Even though we have seen this government previously react adamantly about sacrificing the environment at the altar of development – much to the chagrin of environmentalists and the public who have suffered as a result – the PM seems to have softened a little on that stance while giving this directive. In the past, we've often seen projects that were not only detrimental to the environment, but also a contravention of promises made by our leaders on the international stage. The Rampal Power Plant, situated 14 kilometres north of the Sundarbans, which is a Unesco World Heritage Site, is a perfect example of this. Experts had warned numerous times that the plant would endanger the wellbeing of the Sundarbans, a plethora of plant and animal species that live there, as well as human beings who rely on the mangrove forest to protect them from cyclones. Despite repeated calls from experts to relocate the power plant elsewhere, the government went ahead with it anyway. Only the future can tell us what price Bangladesh will have to pay as a result of that decision.
When it comes to time and cost overruns caused by project revisions, Bangladesh is already paying the price, however. Many of the current economic challenges could, in fact, have been mitigated had the government fixed this revision problem. Instead, it has repeatedly blamed black swan events like the Covid-19 pandemic, the war in Ukraine, etc. for repeated revisions. But the fact remains that many of the projects still being revised today were taken up years before any of these events/issues surfaced. It's clear that government officials are still trying to pull the wool over people's eyes by coming up with excuses, rather than fixing the real underlying problems plaguing our development.

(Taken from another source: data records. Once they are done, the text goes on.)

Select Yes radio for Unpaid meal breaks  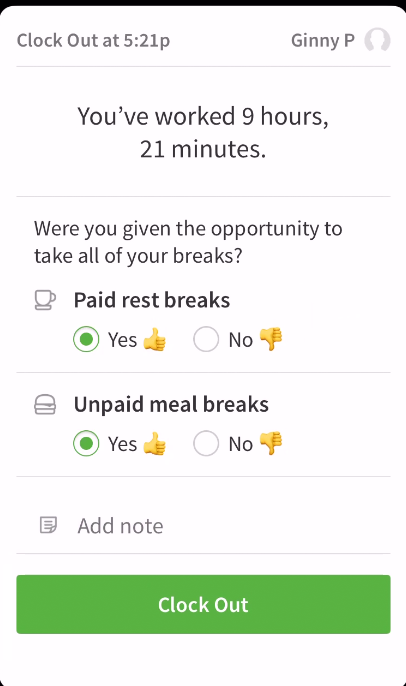pos(86,443)
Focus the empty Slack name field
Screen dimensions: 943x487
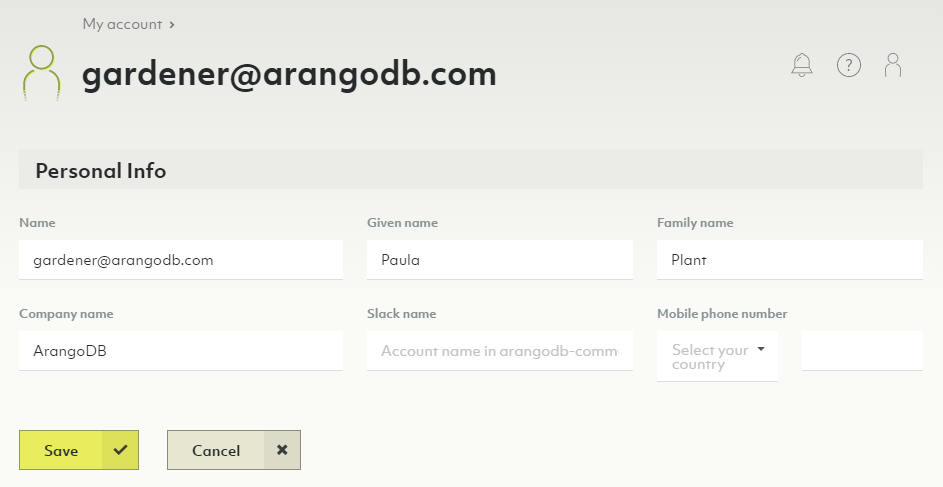(x=499, y=351)
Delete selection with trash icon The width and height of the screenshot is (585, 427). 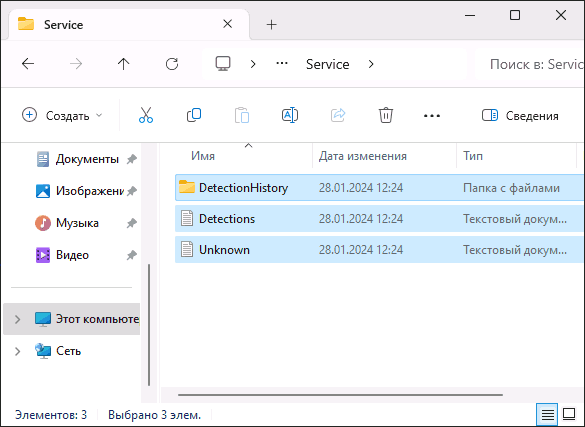(386, 115)
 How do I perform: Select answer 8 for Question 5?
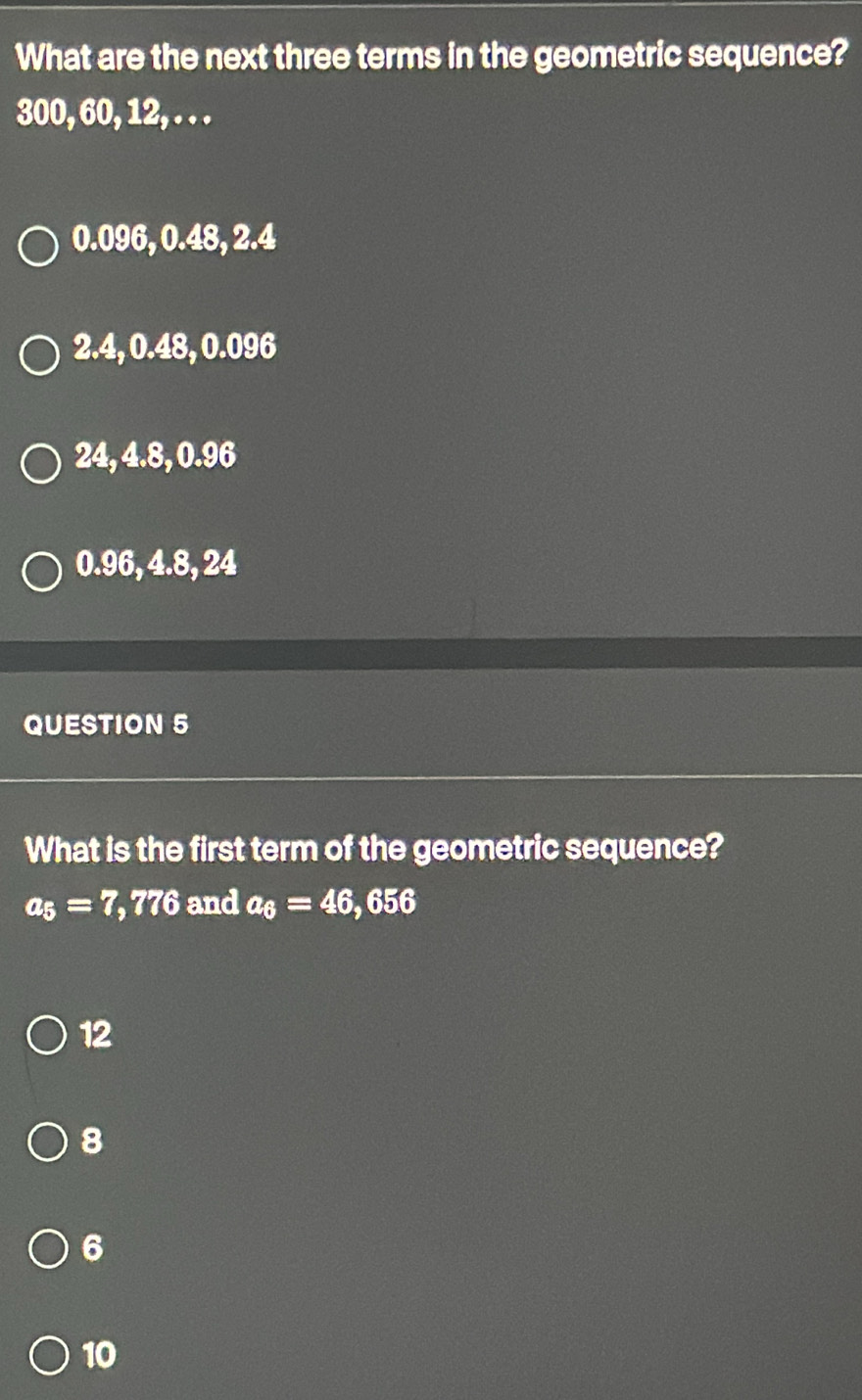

The most important among them is the lack of accountability in public institutions. Officials have rarely, if ever, been held accountable for their mismanagement, corruption, and ineptitude that have led to frequent project revisions or projects taken up without a thought about their environmental impacts. So, unless the government brings its offices and officials under a strict accountability mechanism, whereby violations of rules and guidelines are addressed properly, no amount of rhetoric can fix the problems that the PM, and the public in general, are concerned about.